It’s astonishingly inventive; the language is vigorous and stimulating. It’s also very nearly incomprehensible, at least in places. Let me qualify that: deliberately almost incomprehensible. You present the reader with conundrums and an invitation to solve them. The invitation ought to be accepted by most readers because the language is so interesting.
I was especially intrigued by
books red in truth and cause drink the dripping tap
wall papers are old news to spider traps and moths
The play on ‘red in tooth and claw’ is clever. The cliché is under the surface, but now it’s morphed into a striking phrase. I’ve read books which are ‘red in truth and cause’ – left-wing or other polemic. Truth is what the author believes to be true; a cause is being promoted. They can be ‘red’ in the ‘tooth and claw’ sense, passionate, angry, impatient of other opinion. Beyond that, these two lines present imagery of decay, or perhaps more accurately neglect – specifically neglect of a living space, as if a house has been abandoned to spiders and moths. For some reason, books lie sodden in the sink, under a dripping tap.

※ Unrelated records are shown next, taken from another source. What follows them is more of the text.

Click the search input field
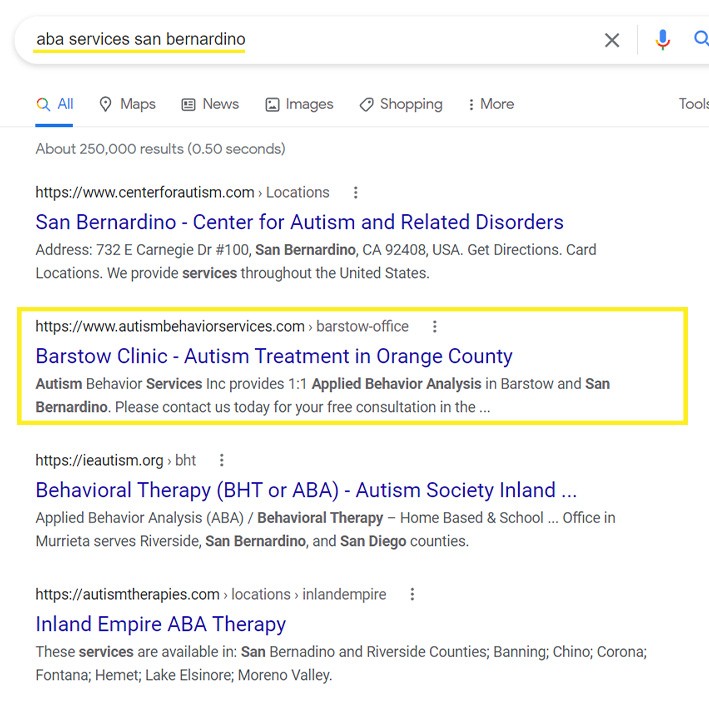The height and width of the screenshot is (706, 709). 300,40
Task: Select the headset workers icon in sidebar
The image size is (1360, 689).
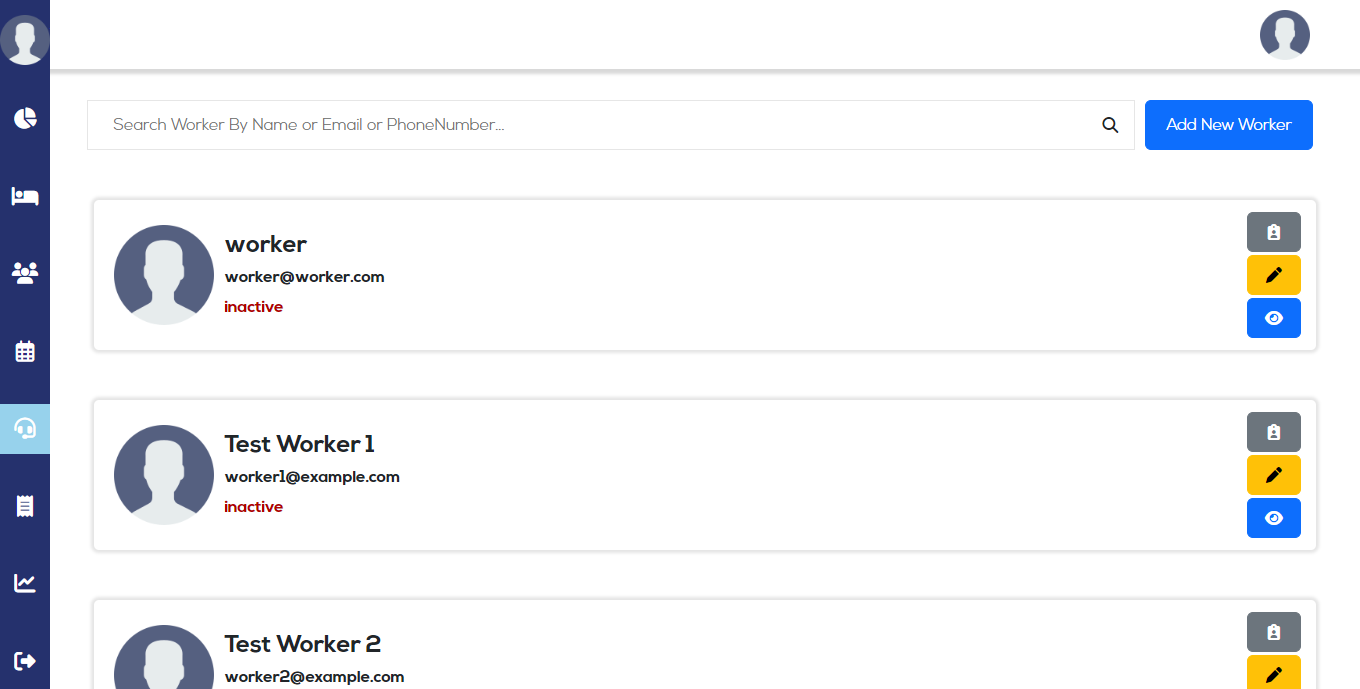Action: tap(25, 428)
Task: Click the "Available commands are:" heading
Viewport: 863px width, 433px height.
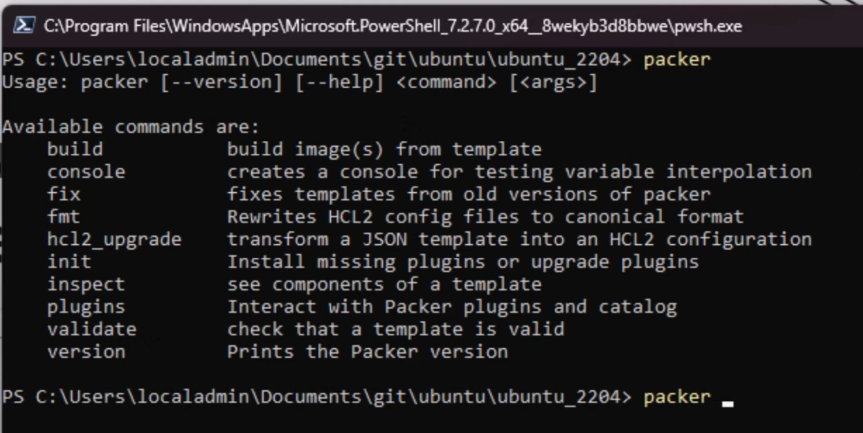Action: click(x=130, y=127)
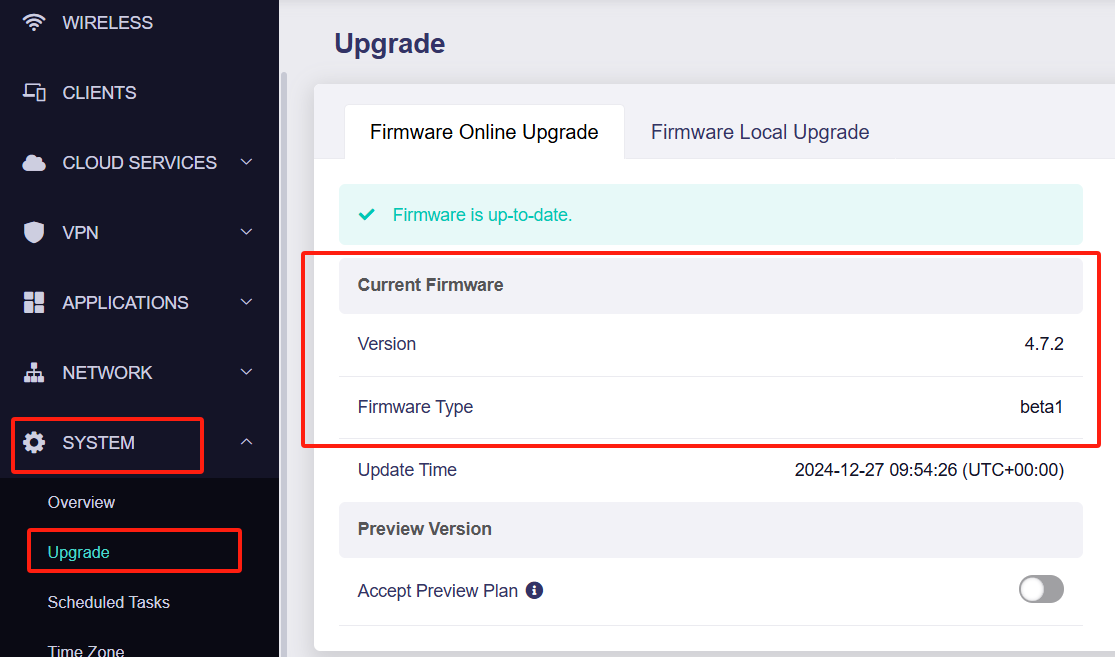Image resolution: width=1115 pixels, height=657 pixels.
Task: Expand the VPN menu chevron
Action: coord(246,232)
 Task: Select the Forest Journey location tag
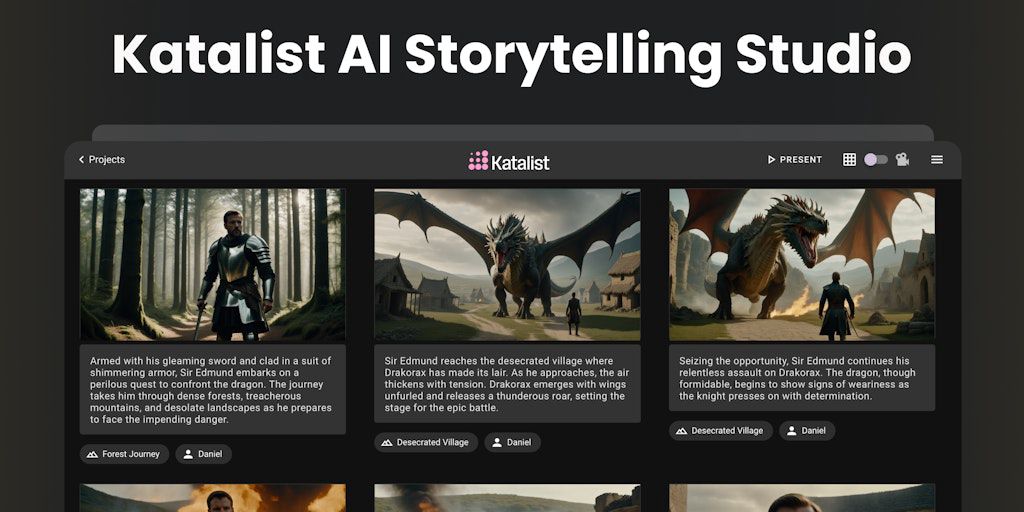(x=124, y=454)
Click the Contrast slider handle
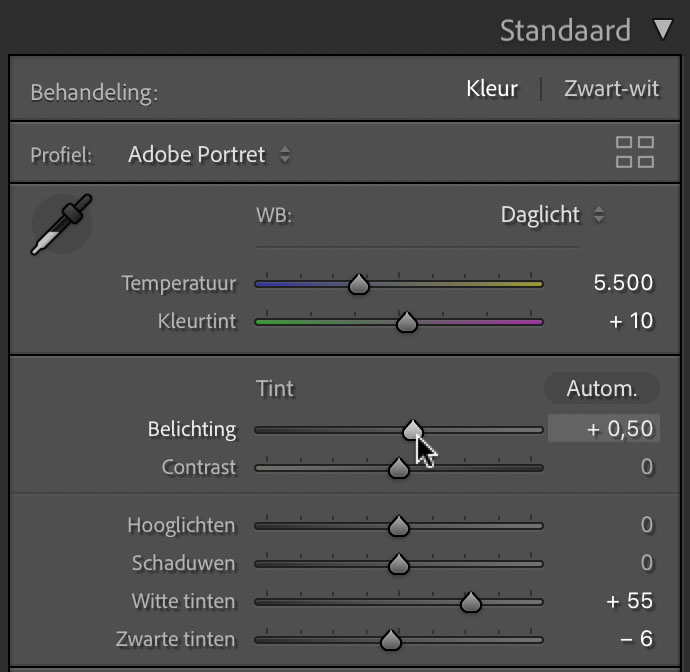The height and width of the screenshot is (672, 690). pos(399,468)

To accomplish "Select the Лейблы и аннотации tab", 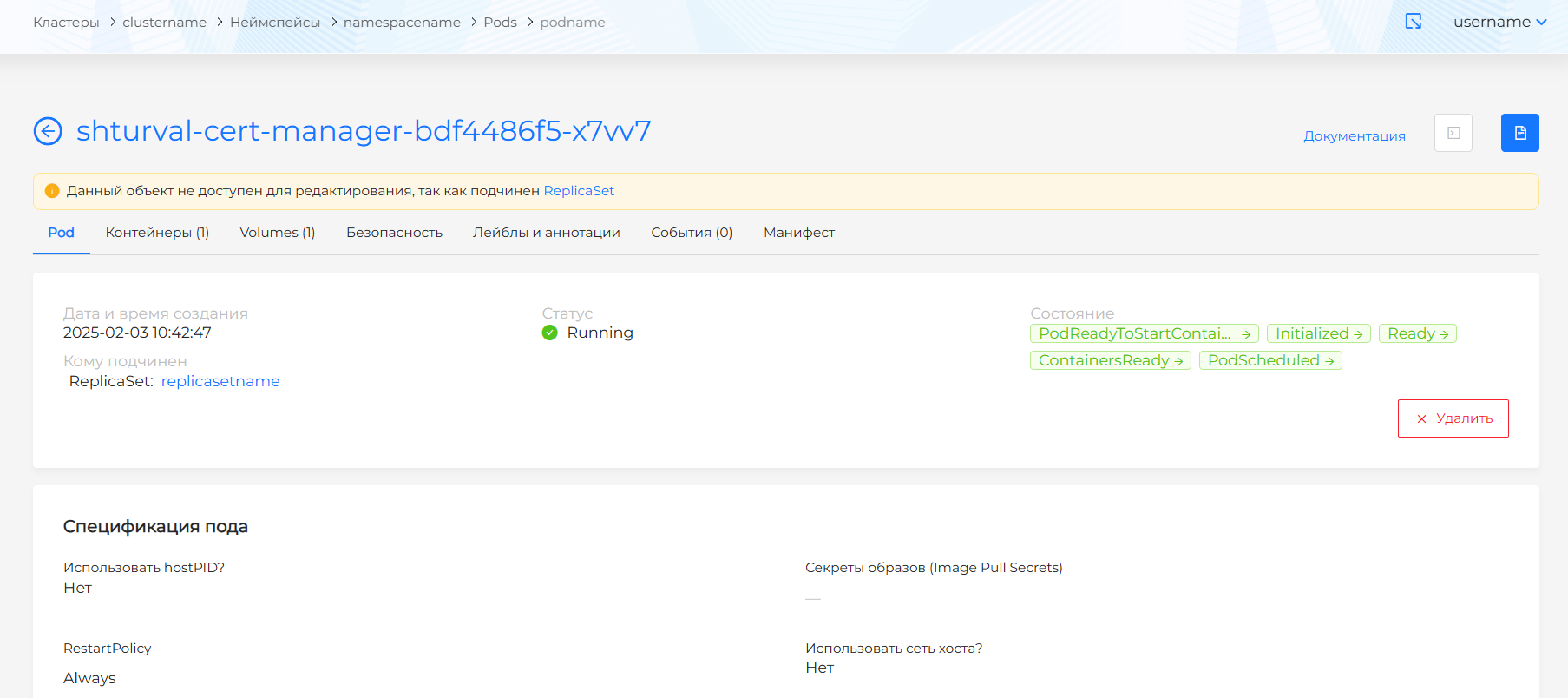I will (546, 233).
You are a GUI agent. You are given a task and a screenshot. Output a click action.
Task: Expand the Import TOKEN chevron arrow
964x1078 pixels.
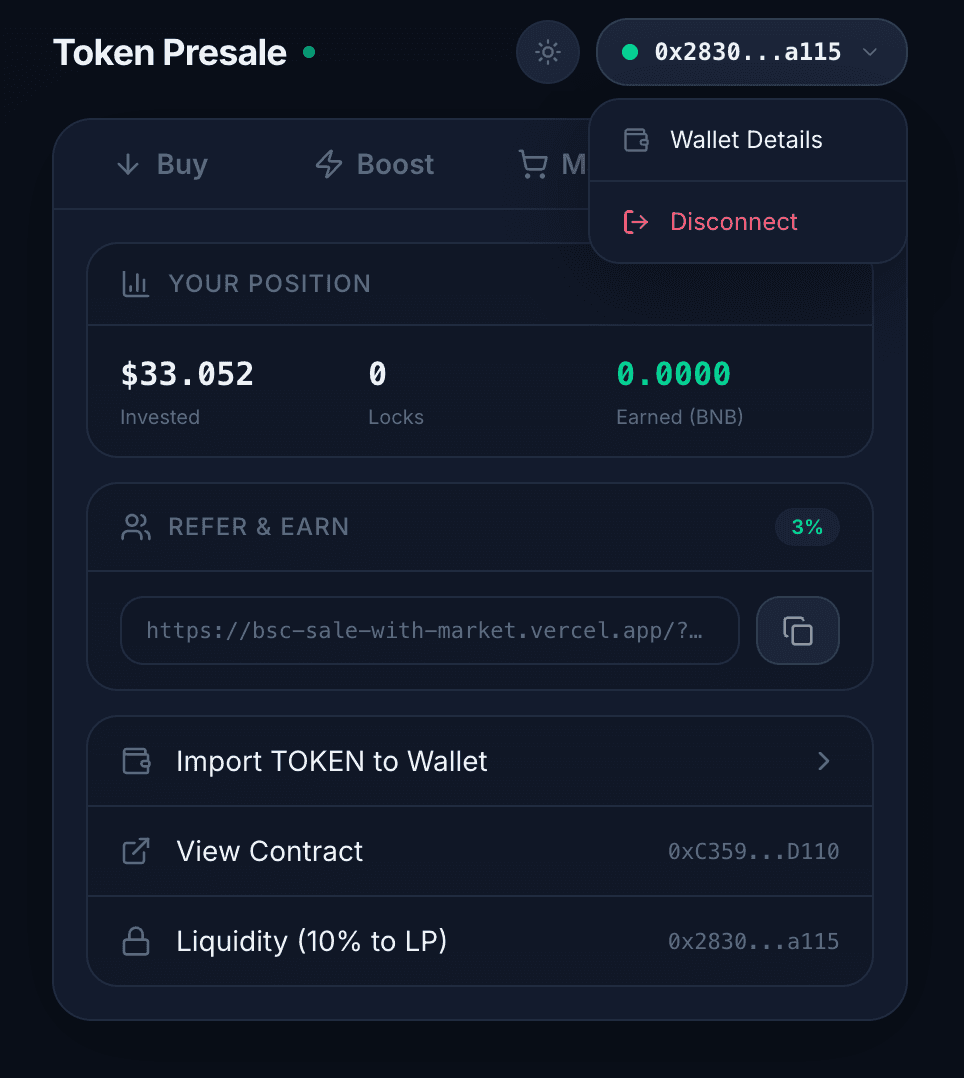824,761
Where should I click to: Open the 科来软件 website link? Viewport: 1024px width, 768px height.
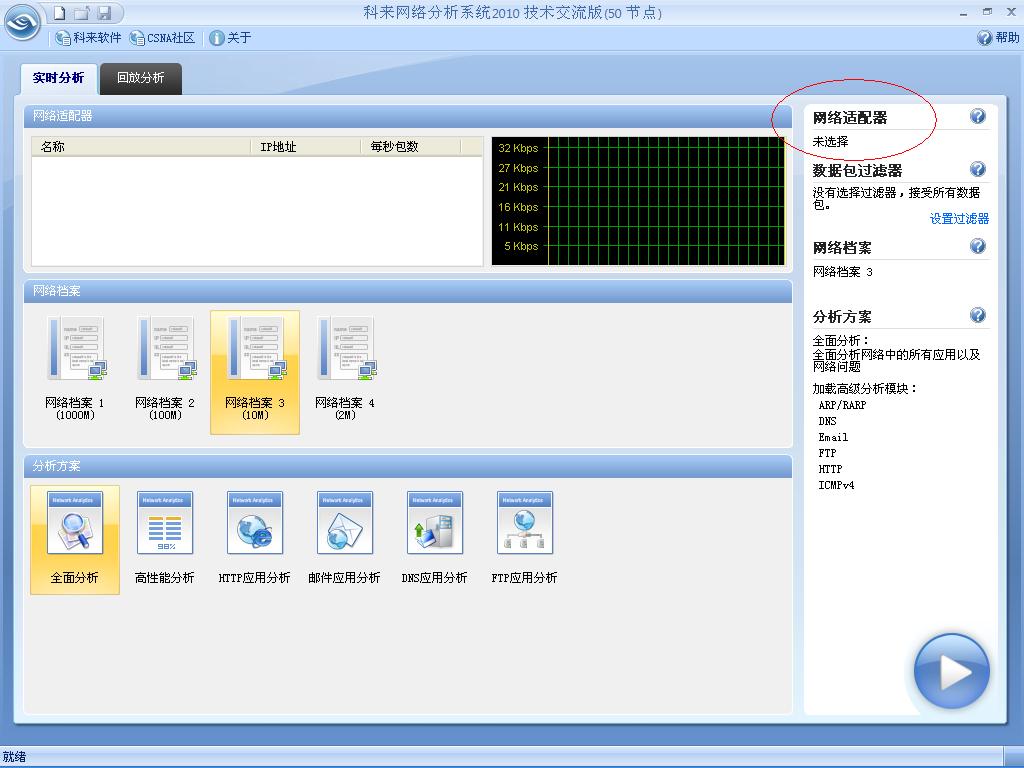point(89,38)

This is how the poem works for me: words, phrases and lines set off trains of thought and associations. I find I can accept its irrationality but so far can’t arrive at much of a general meaning. A clear answer to the question ‘What’s this poem about?’ However, clear answers – ‘cut and dried’ – aren’t always to be found in poetry, and aren’t meant to be.
I like this line:
pictures of the dead in living rooms
for a different reason. It’s the most ‘real’ glimpse in the poem: my living room has photos of dead people, sepia portraits of past generations, one of my grandfather in his WW1 uniform. In odd moments the contemplation of these can make one feel a little ‘out of one’s mind’ – there they are, still ‘present’ though their real selves are bones in some graveyard. (In my grandfather’s case, a war cemetery in France.) Another train of thought.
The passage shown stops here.